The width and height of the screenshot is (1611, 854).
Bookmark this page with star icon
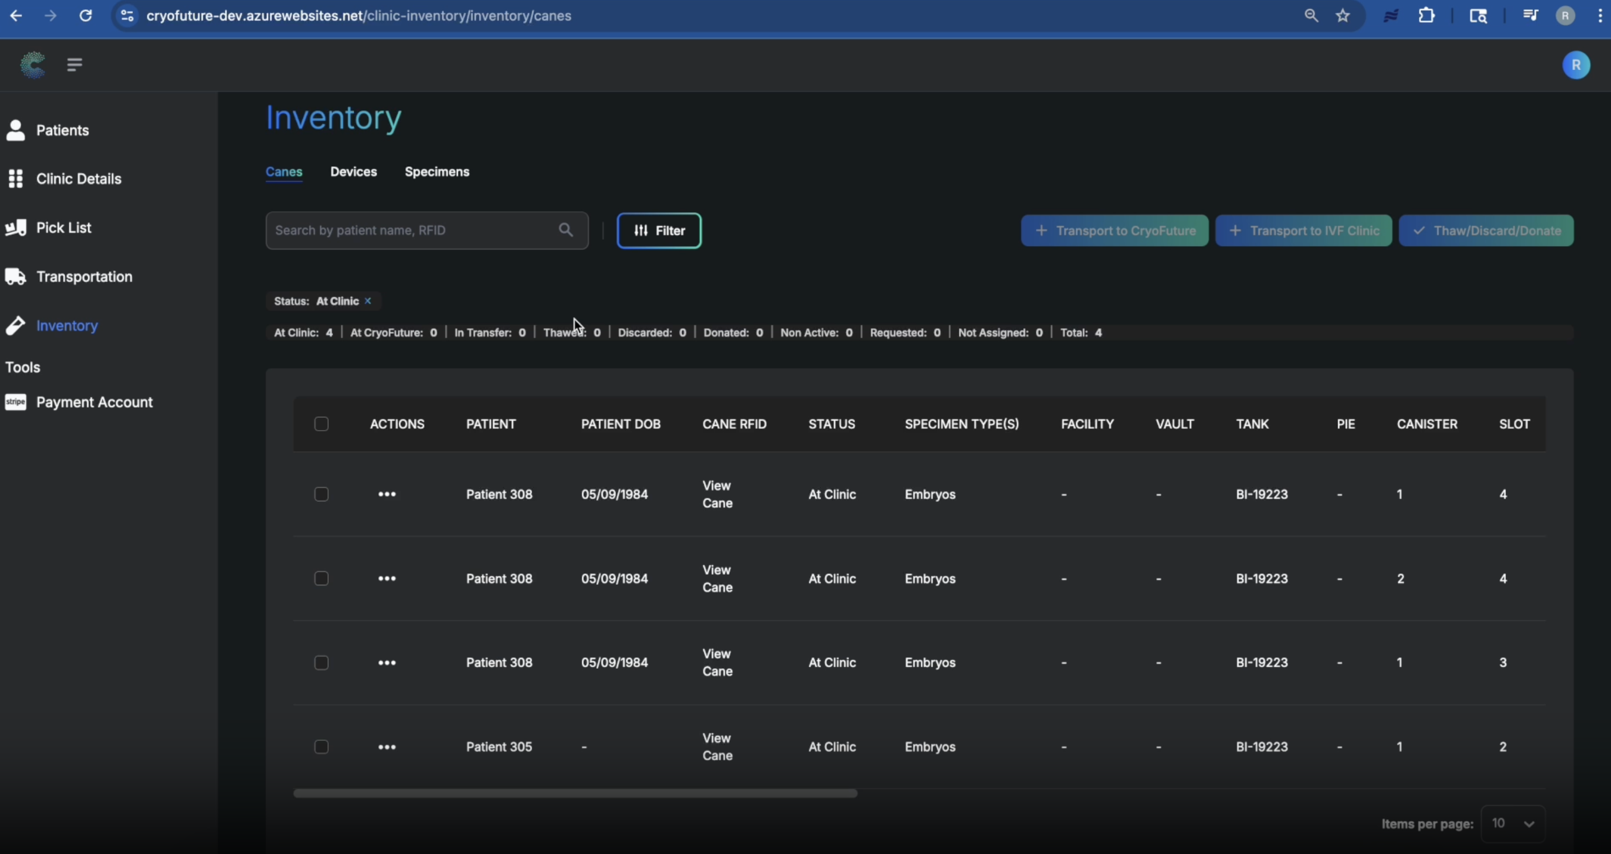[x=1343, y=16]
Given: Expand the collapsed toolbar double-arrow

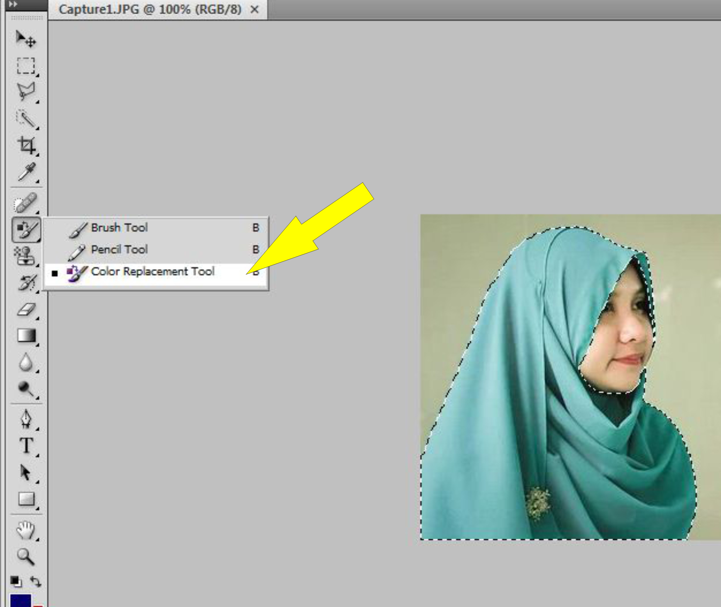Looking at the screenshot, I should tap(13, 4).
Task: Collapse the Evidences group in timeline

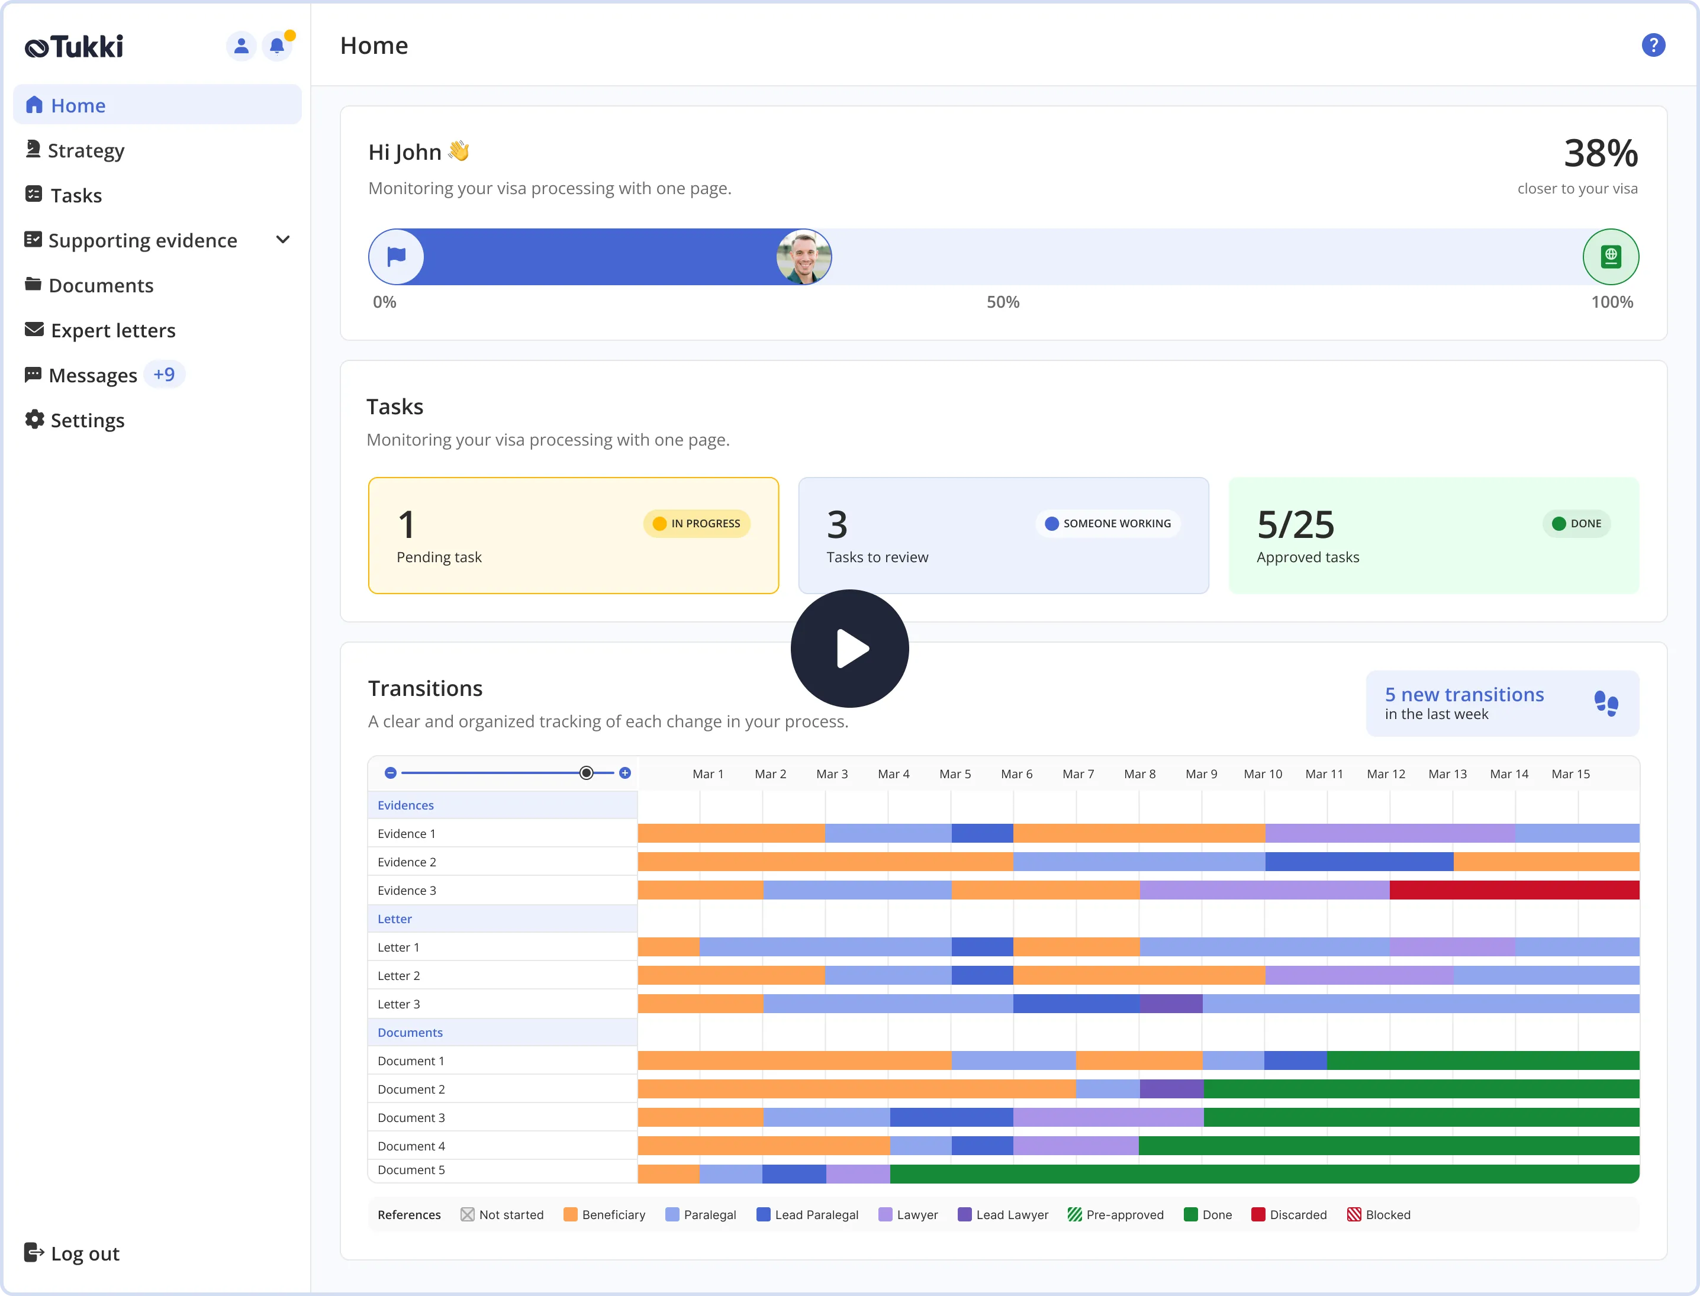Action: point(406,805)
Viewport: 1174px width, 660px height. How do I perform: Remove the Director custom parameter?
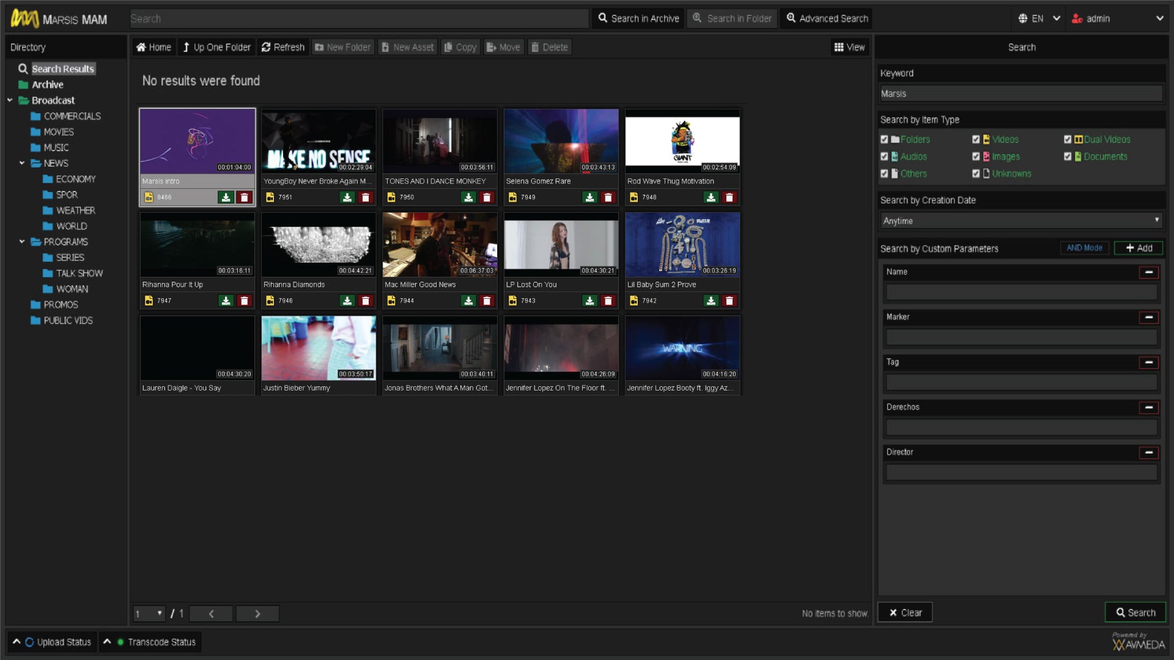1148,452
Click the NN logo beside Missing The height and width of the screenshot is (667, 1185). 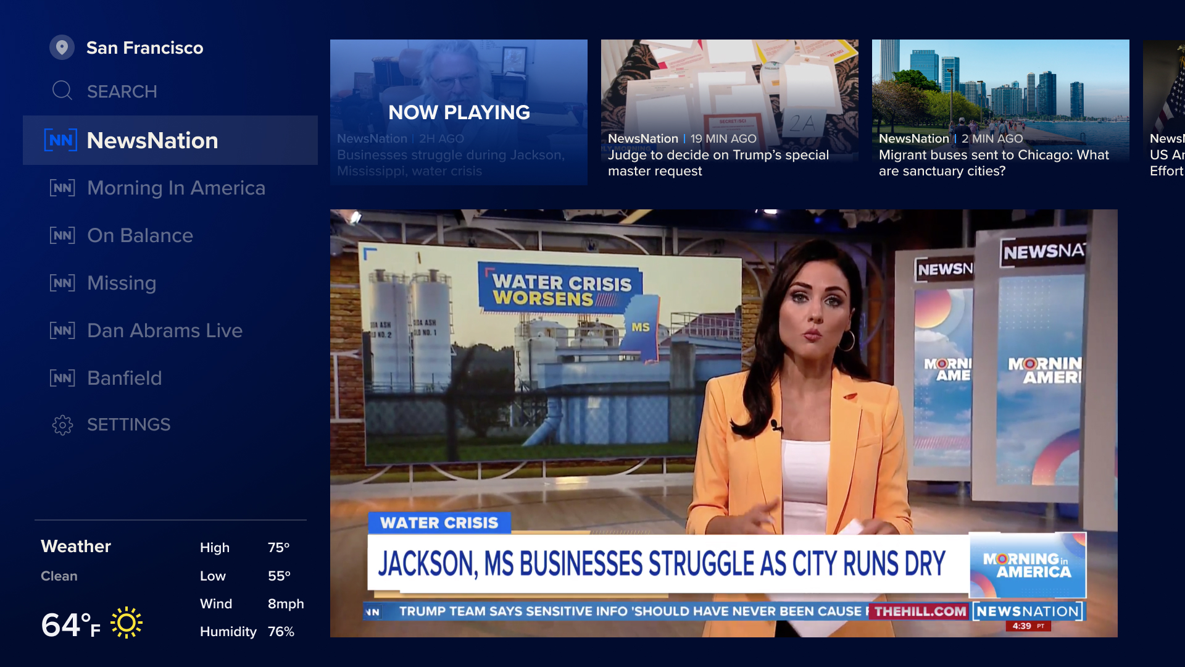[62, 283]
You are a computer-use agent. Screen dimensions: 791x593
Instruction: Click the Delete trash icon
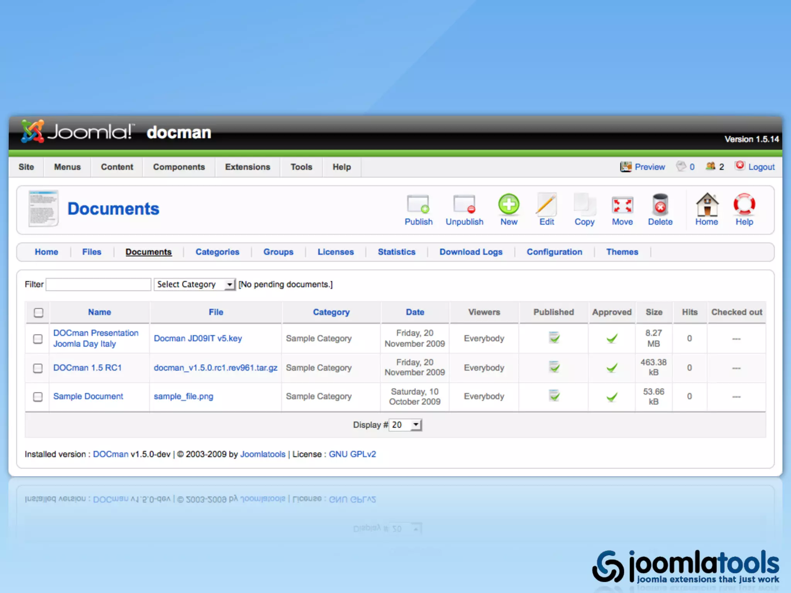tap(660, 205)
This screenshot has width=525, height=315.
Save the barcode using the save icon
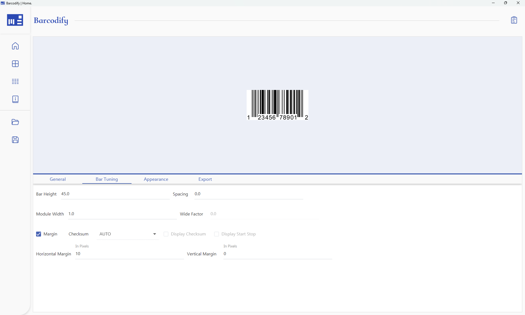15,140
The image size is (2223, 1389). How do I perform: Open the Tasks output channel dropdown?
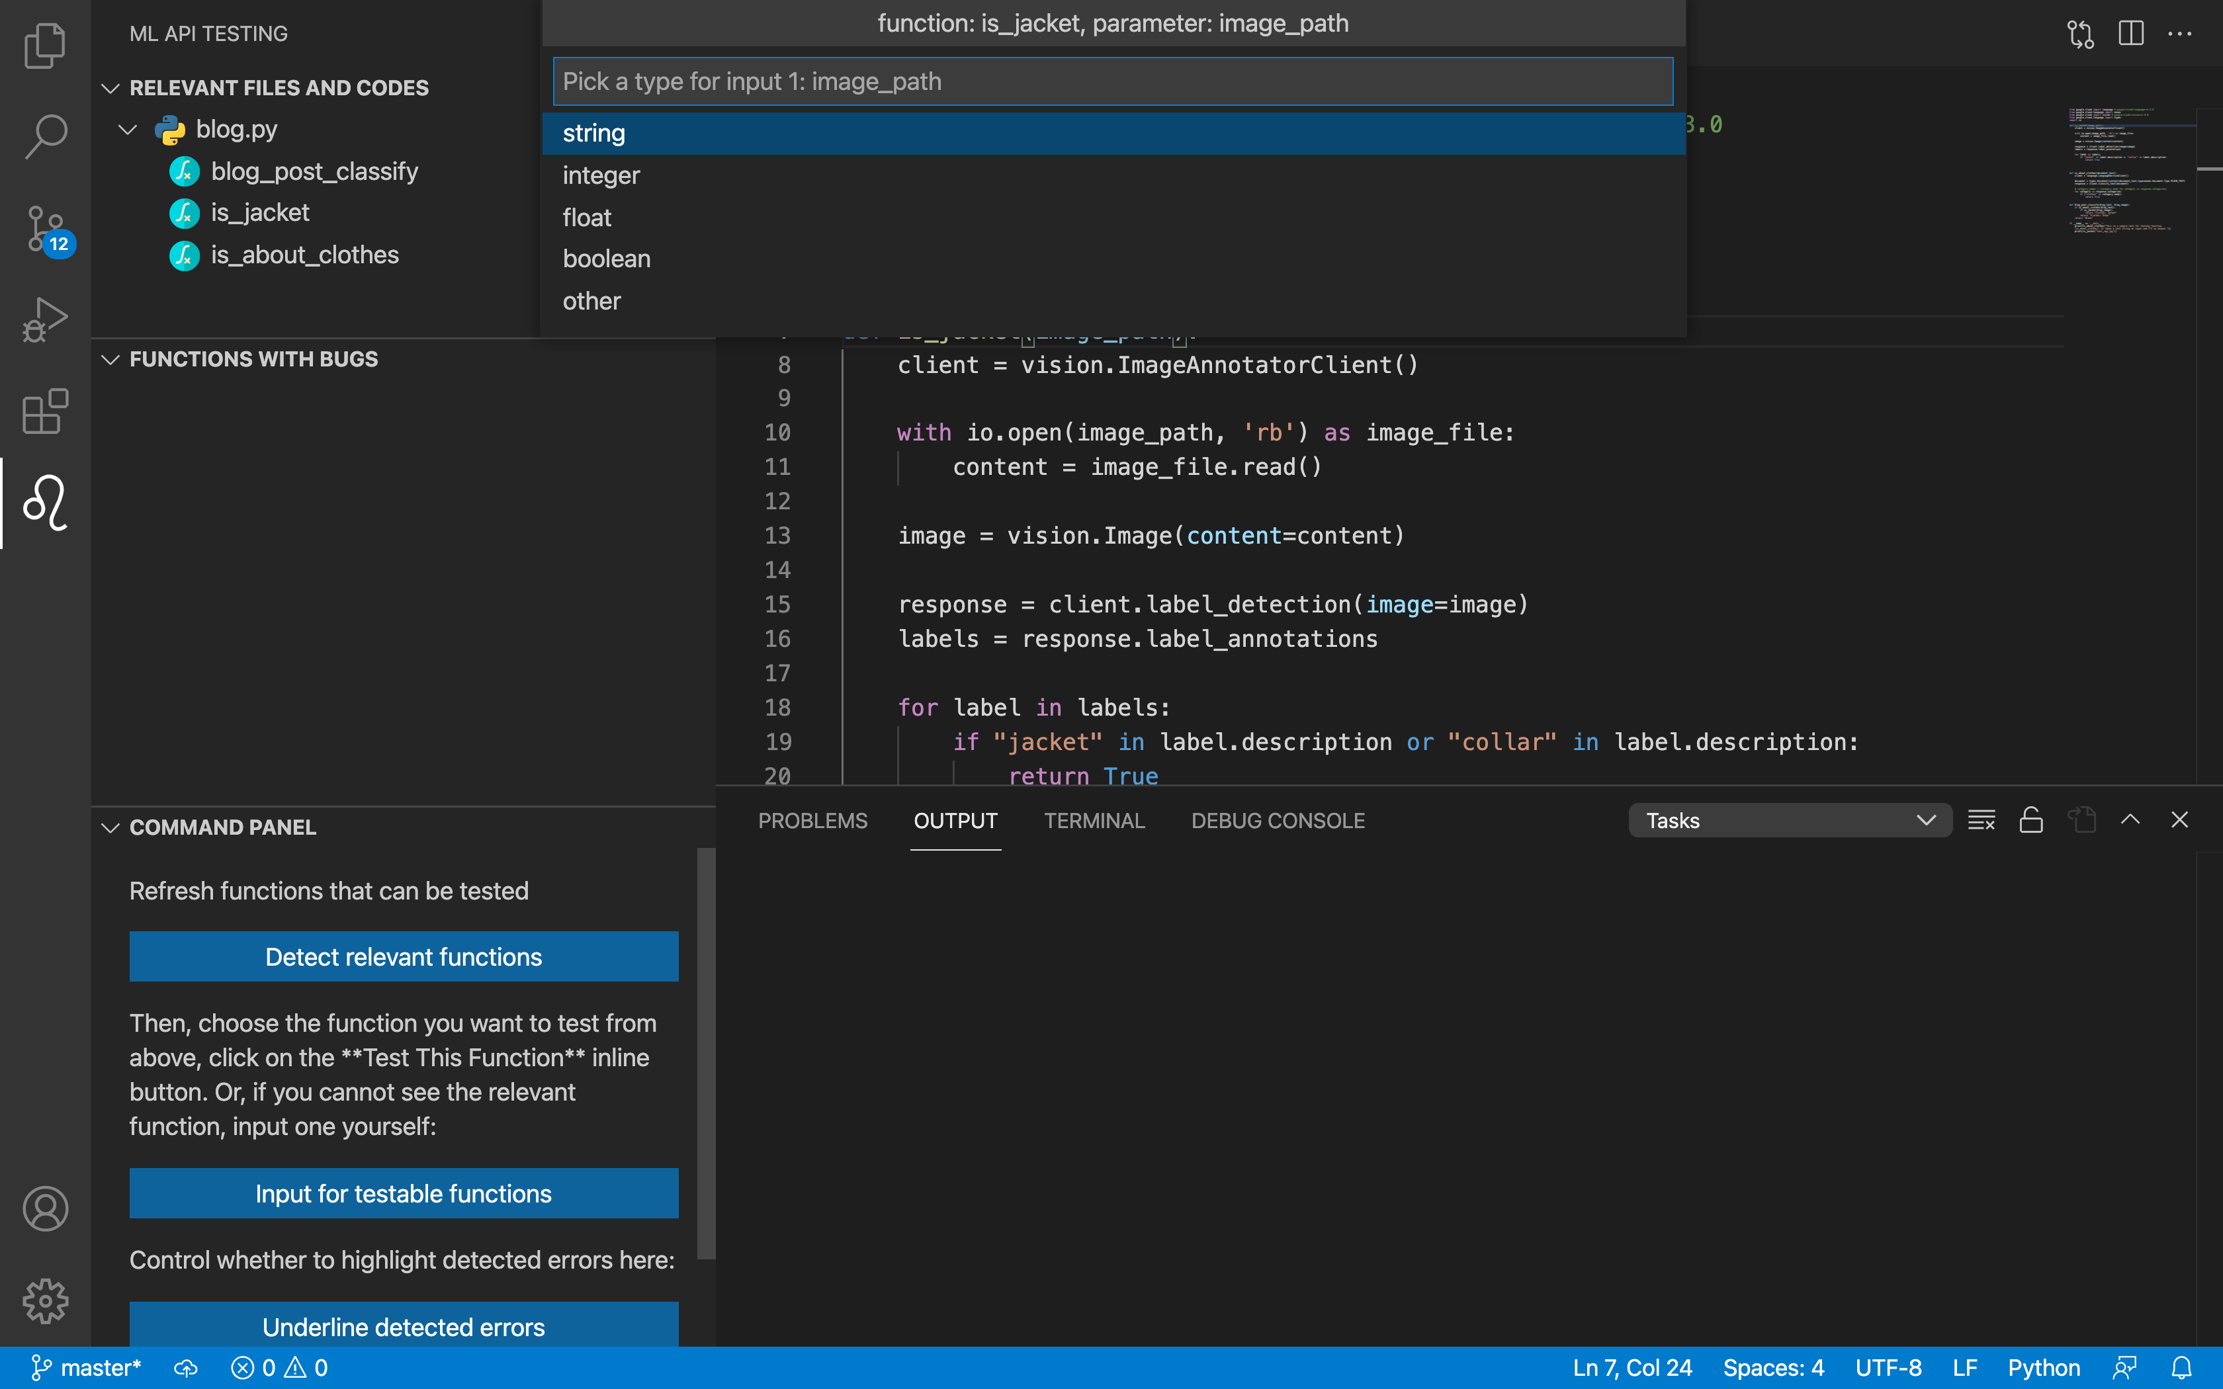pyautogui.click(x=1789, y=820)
★ ★ ★ ★ ★
EXERCISE DESCRIPTION
The required output is the span of lines from the line with "Instruction: Click the Delete trash icon" through the final line of the listing above, reproduced exactly, minus the pictures.

RESULT OF THIS EXERCISE
Instruction: Click the Delete trash icon
tap(660, 205)
This screenshot has width=525, height=315.
Save the barcode using the save icon
15,140
The image size is (2223, 1389). How do I perform: Open the Tasks output channel dropdown?
pyautogui.click(x=1789, y=820)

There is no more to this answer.